By the time Christmas Eve, 1915, came around, orders had been dispatched that such behaviour wouldn't be tolerated. A few subversive truces took place, nonetheless, but for the most part, the Front Line would have been a cold and lonely place where the wish to be anywhere but in those godforsaken trenches was profound.
The hopes and fears of all the years
The truth, of course, is that the hands stuffing stockings and wrapping presents will be human and the job of realising the wishes that have been planted in children's heads via slick commercials falls to parents, whose own Christmas Eve hope is often simply that their offering will be greeted by joy, and not disappointment.
The pressure to make dreams come true is ferocious. Even if you don't have young children, there's plenty of scope for self-flagellation in the pursuit of the ultimate feast. (No one wants the unspoken consensus around their table to be that – like the Cratchit family's pudding – theirs is a very small turkey or nut roast.) Then there is the pressure to create the atmosphere of domestic conviviality encountered by the penitent Scrooge in the parlour of his nephew, Fred. (“Wonderful party, wonderful games, wonderful unanimity, won-der-ful happiness!”)

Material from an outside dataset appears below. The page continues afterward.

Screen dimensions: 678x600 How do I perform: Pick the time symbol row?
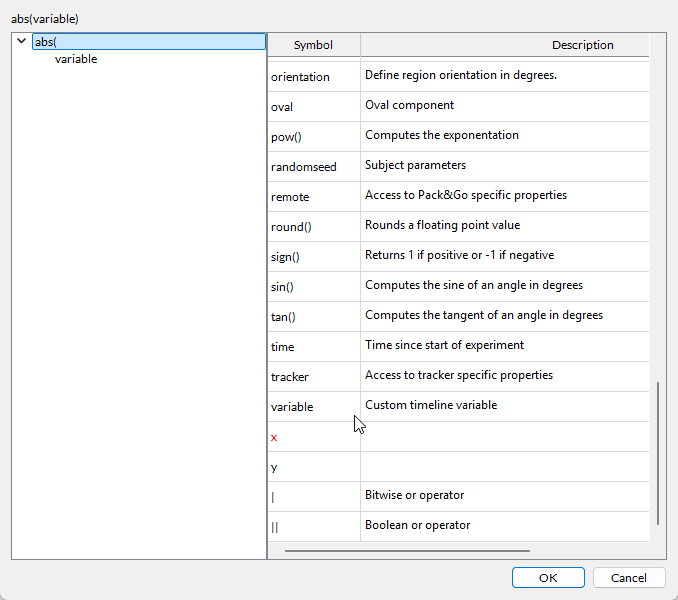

Alternatively, we could all remind ourselves that our distant ancestors' most ardent wishes appear to have revolved around the simple desire, on the darkest of days, for a return of the climatic conditions needed to feed and care for their families and communities.
This coming Monday, there will be plenty of people doing their best to keep the spirit of hope alive across Scotland in hospitals, food banks and homeless shelters. Such organisations will be recipients of the collections gathered in watch-night masses and church services where, as the clock approaches midnight, people will sing carols full of hope.
Those songs have particular resonance for Christians, of course, but they also speak to people of different faiths and none about the desire for light in the darkness, and the wish for kindness to transcend selfishness and greed.
In Frank Capra's It's A Wonderful Life, perhaps the 20th century's most familiar secular expression of that message, the community's triumph over avaricious capitalism is expressed in their Christmas Eve rendition of Hark The Herald Angels Sing.
But the carol that evokes most clearly the universal longing for light is surely the one about the distant town of Bethlehem, above whose “deep and dreamless sleep the silent stars go by”. Its final lines, about “the hopes and fears of all the years”, reminds us of the common thread that unites us with all the inhabitants of different continents and epochs, who have ever gazed in wonder at the night sky.
Think of that as you make your wish this Christmas Eve.